▶ [Prompt]
Convert the lines below into a JSON list of strings, with one string for each line and blank lines omitted. Leave the pictures out of the answer.

[start]

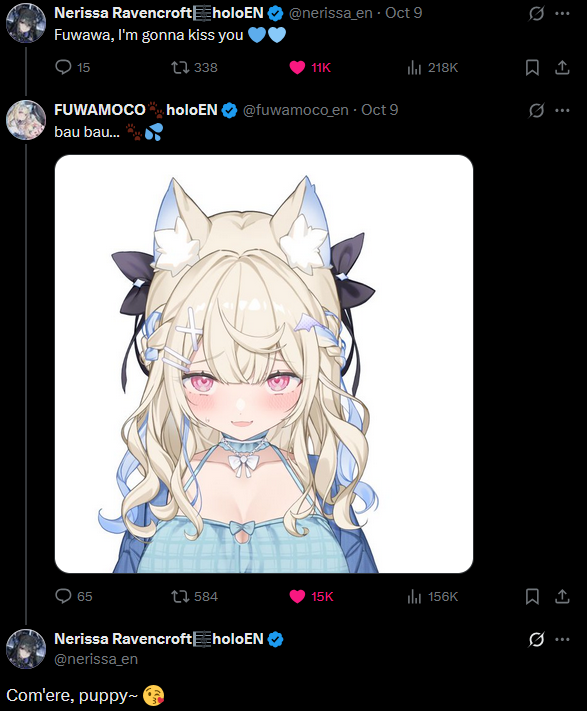Bookmark FUWAMOCO's bau bau tweet
Screen dimensions: 587x711
coord(532,596)
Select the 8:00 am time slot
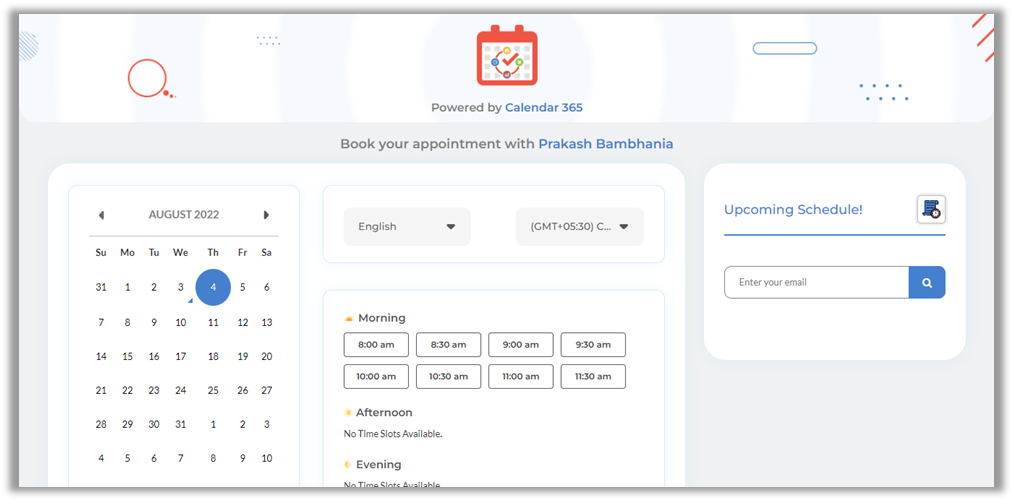This screenshot has height=501, width=1014. 376,345
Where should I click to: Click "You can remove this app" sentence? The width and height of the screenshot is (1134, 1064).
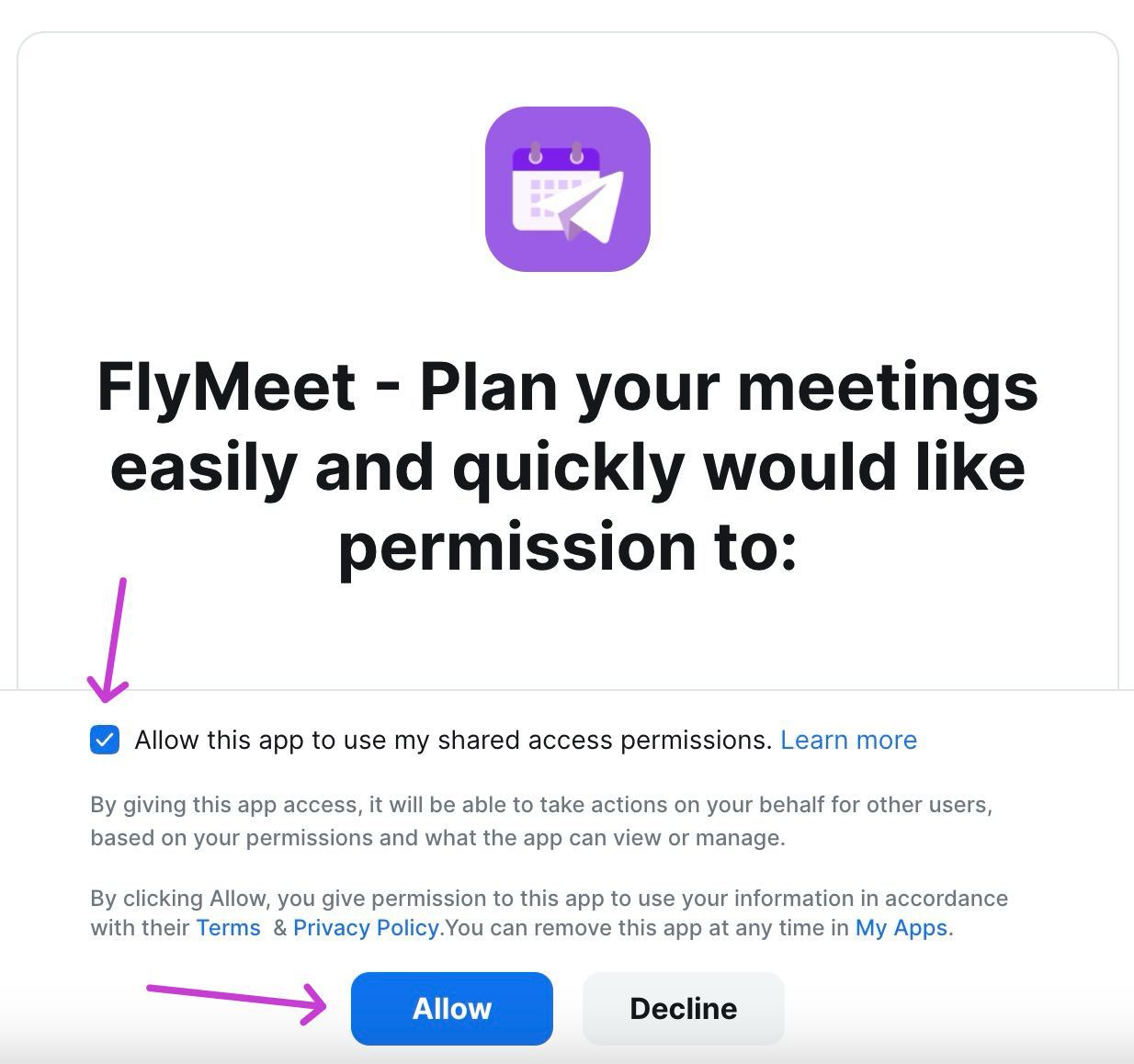pyautogui.click(x=647, y=928)
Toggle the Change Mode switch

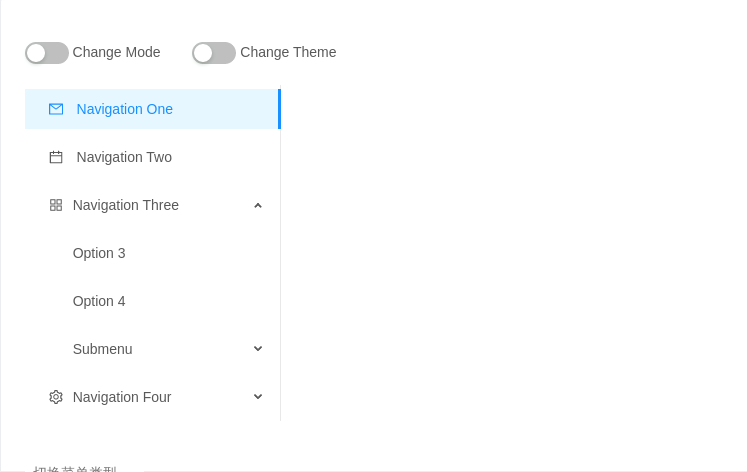(x=47, y=53)
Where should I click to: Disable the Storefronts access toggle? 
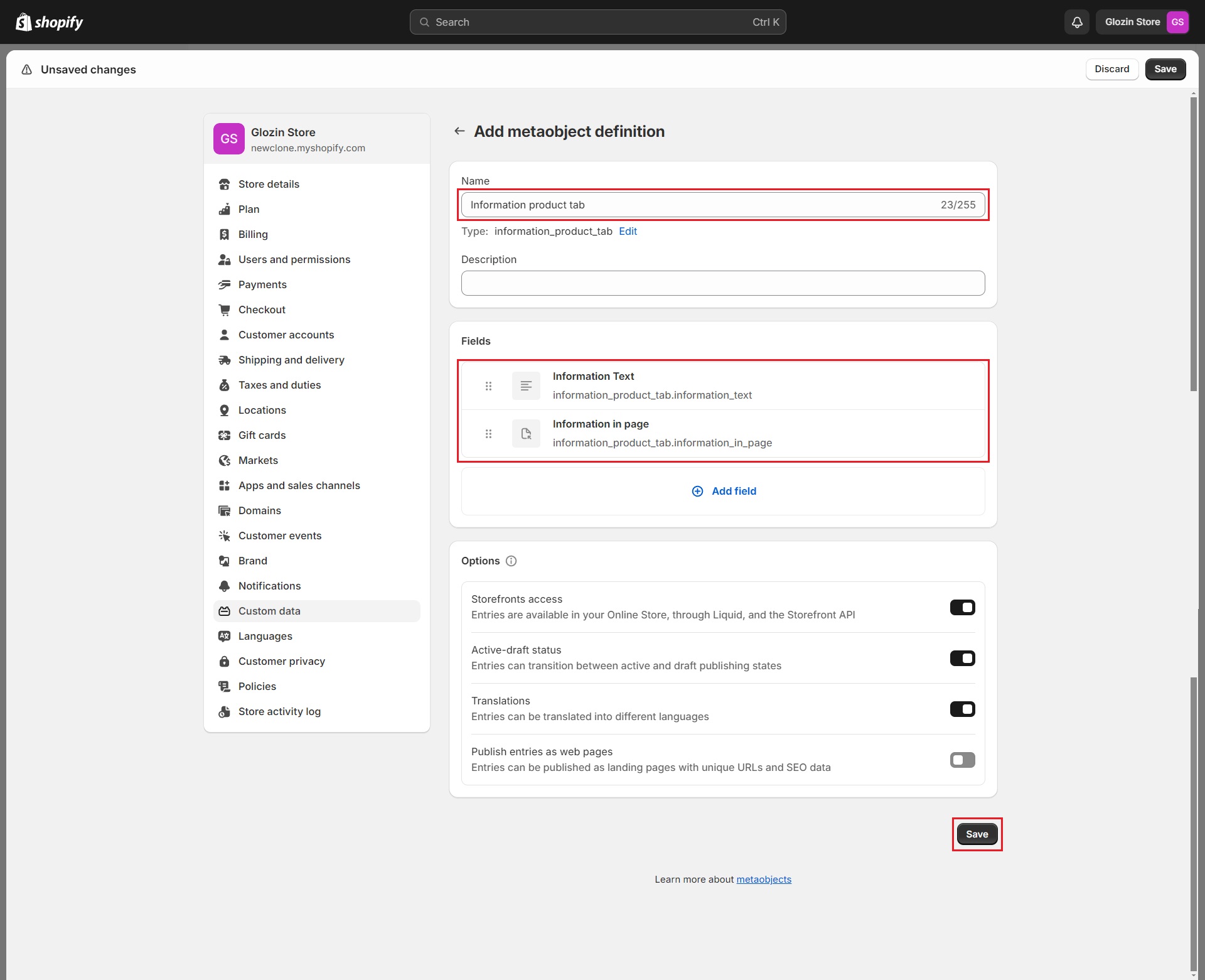coord(962,607)
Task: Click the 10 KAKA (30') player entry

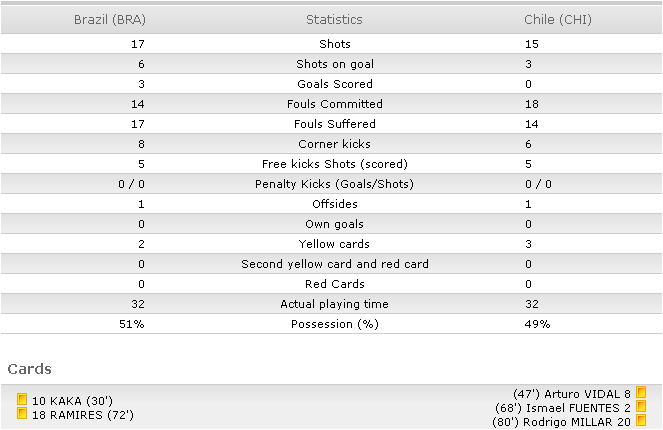Action: tap(72, 401)
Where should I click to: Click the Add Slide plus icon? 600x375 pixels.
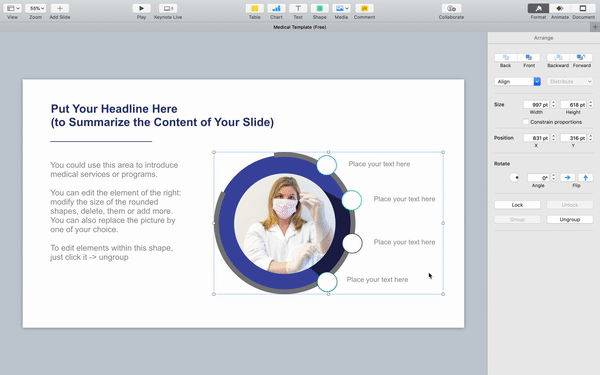click(60, 8)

[end]

▶ [The completed task]
[
  "Bookmark FUWAMOCO's bau bau tweet",
  "Screen dimensions: 587x711",
  "coord(532,596)",
  "Select the 8:00 am time slot",
  "This screenshot has height=501, width=1014. 376,345",
  "Where should I click to: Click \"You can remove this app\" sentence? The width and height of the screenshot is (1134, 1064).",
  "pyautogui.click(x=647, y=928)",
  "Toggle the Change Mode switch",
  "(x=47, y=53)",
  "Where should I click to: Disable the Storefronts access toggle? ",
  "coord(962,607)",
  "Task: Click the 10 KAKA (30') player entry",
  "Action: tap(72, 401)",
  "Where should I click to: Click the Add Slide plus icon? 600x375 pixels.",
  "click(60, 8)"
]